Associate a MaxCompute foreign table with an on-premises table

In this example, a TPC-H Q19 query is performed on the MaxCompute foreign table odps_part that is associated with the on-premises AOCS table aocs_lineitem.

-- TPCH Q19
select
    sum(l_extendedprice* (1 - l_discount)) as revenue
from
    aocs_lineitem,          -- The name of the on-premises AOCS table
    odps_part               -- The name of the MaxCompute foreign table
where
    (
        p_partkey = l_partkey
        and p_brand = 'Brand#32'
        and p_container in ('SM CASE', 'SM BOX', 'SM PACK', 'SM PKG')
        and l_quantity >= 8 and l_quantity <= 8 + 10
        and p_size between 1 and 5
        and l_shipmode in ('AIR', 'AIR REG')
        and l_shipinstruct = 'DELIVER IN PERSON'
    )
    or
    (
        p_partkey = l_partkey
        and p_brand = 'Brand#41'
        and p_container in ('MED BAG', 'MED BOX', 'MED PKG', 'MED PACK')
        and l_quantity >= 15 and l_quantity <= 15 + 10
        and p_size between 1 and 10
        and l_shipmode in ('AIR', 'AIR REG')
        and l_shipinstruct = 'DELIVER IN PERSON'
    )
    or
    (
        p_partkey = l_partkey
        and p_brand = 'Brand#44'
        and p_container in ('LG CASE', 'LG BOX', 'LG PACK', 'LG PKG')
        and l_quantity >= 22 and l_quantity <= 22 + 10
        and p_size between 1 and 15
        and l_shipmode in ('AIR', 'AIR REG')
        and l_shipinstruct = 'DELIVER IN PERSON'
    );

Common errors in using MaxCompute foreign tables

For more information, see Common Tunnel errors.

Notes

You can synchronize data from MaxCompute to MaxCompute foreign tables by using MaxCompute Tunnel. The synchronization performance is subject to the server resources and the outbound network bandwidth of MaxCompute Tunnel.

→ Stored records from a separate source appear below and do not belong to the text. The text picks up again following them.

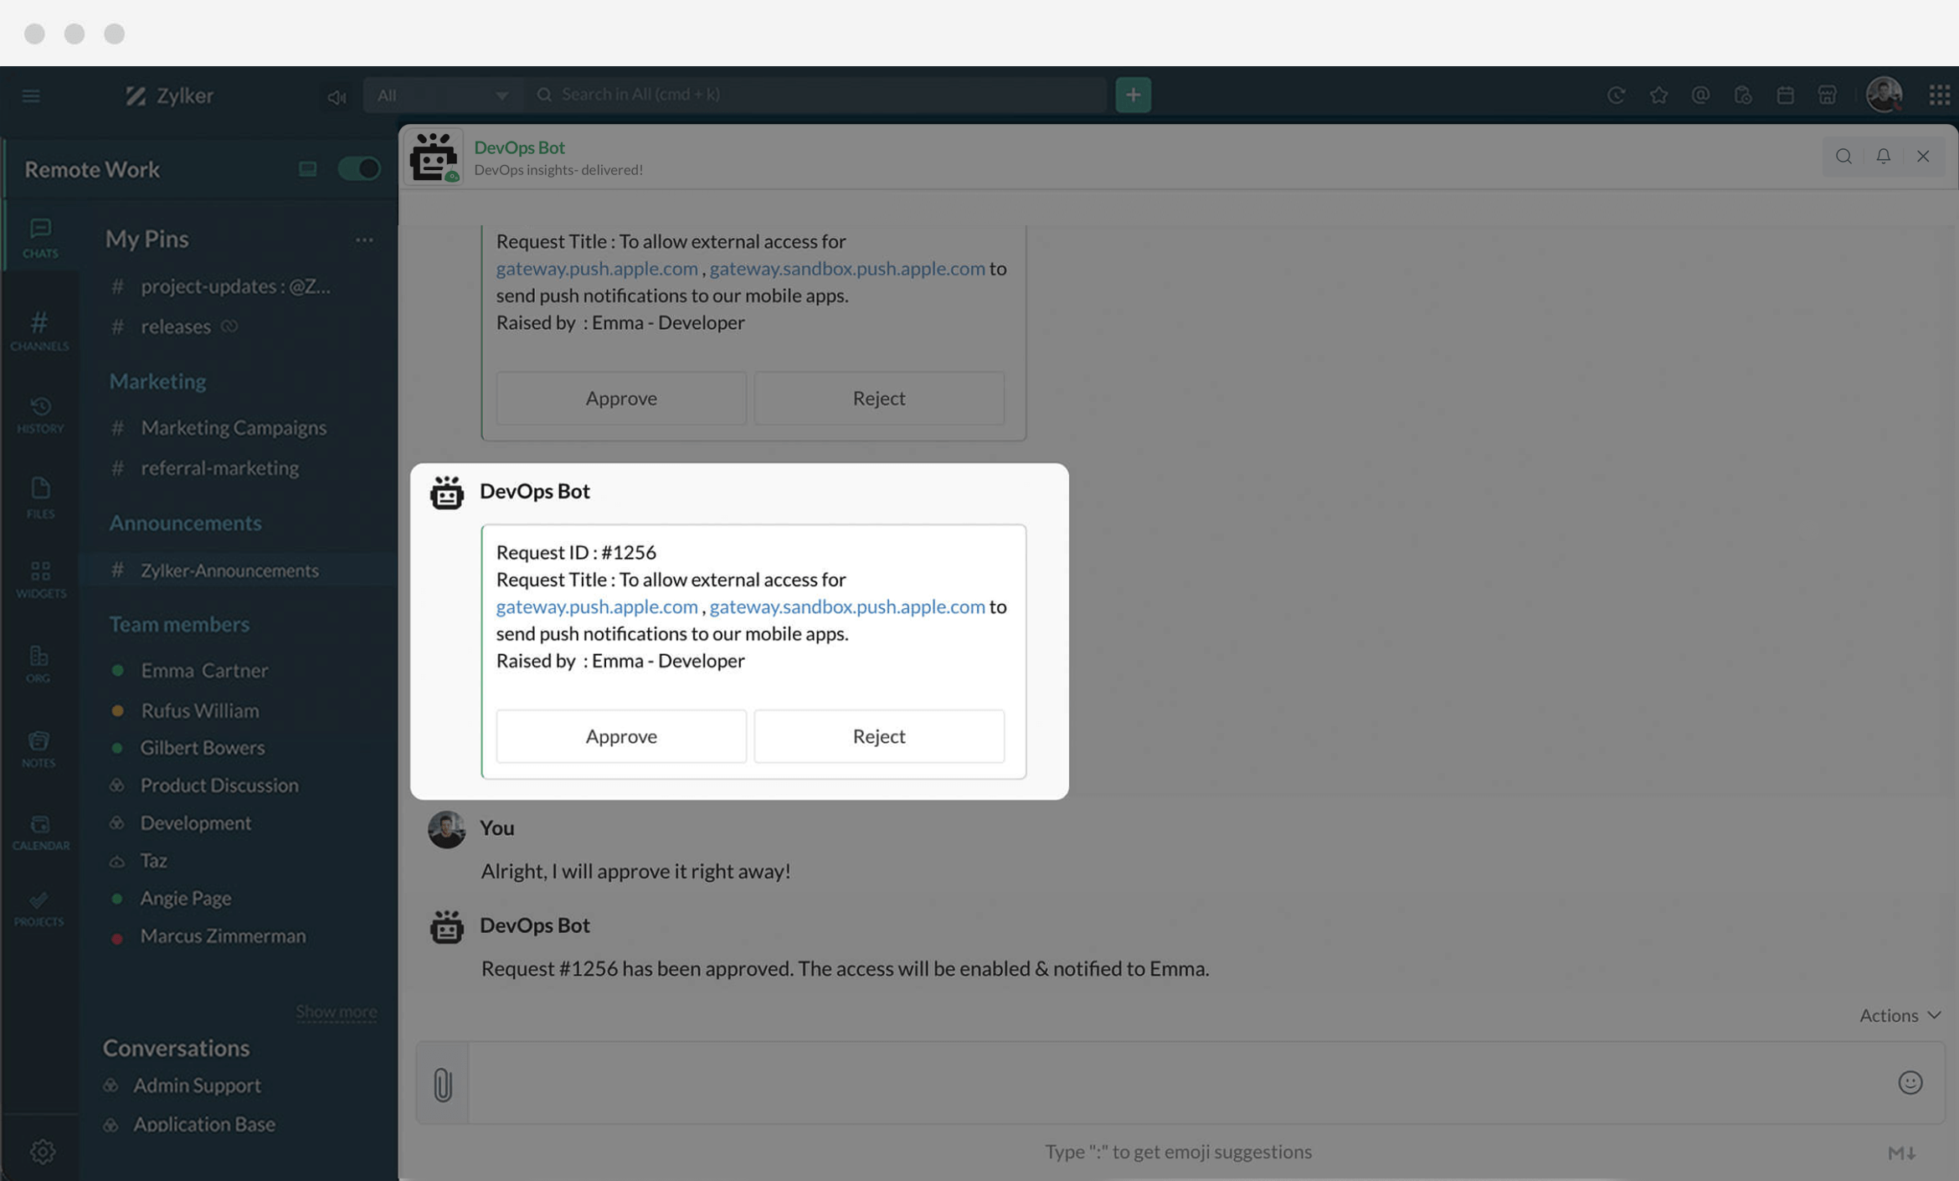Click the starred messages icon in top bar
The height and width of the screenshot is (1181, 1959).
(1658, 95)
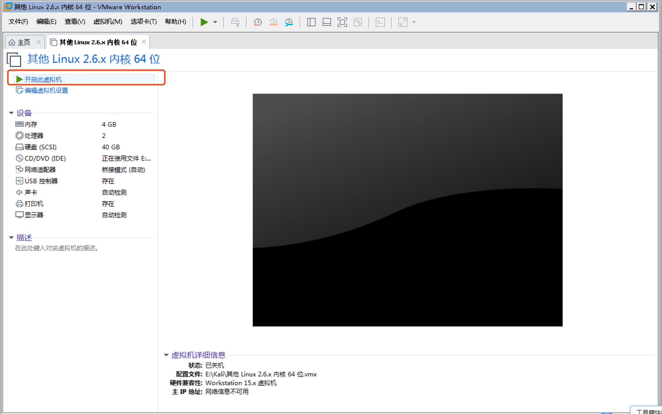Viewport: 662px width, 414px height.
Task: Toggle the thumbnail bar icon
Action: point(327,22)
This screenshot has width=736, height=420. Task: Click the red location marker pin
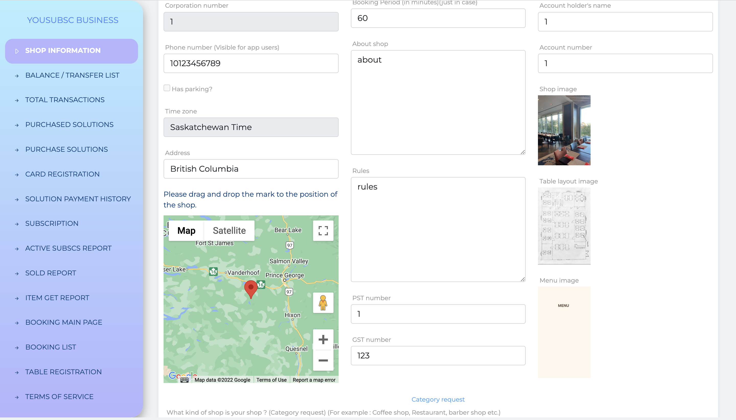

Therefore, we recommend that you follow these rules:

  • If you use only foreign tables, an ApsaraDB for PostgreSQL database can contain a maximum of five foreign tables.
  • If you associate multiple MaxCompute foreign tables with one another, import the data in large MaxCompute foreign tables to on-premises tables and then associate the on-premises tables with small foreign tables to improve the performance.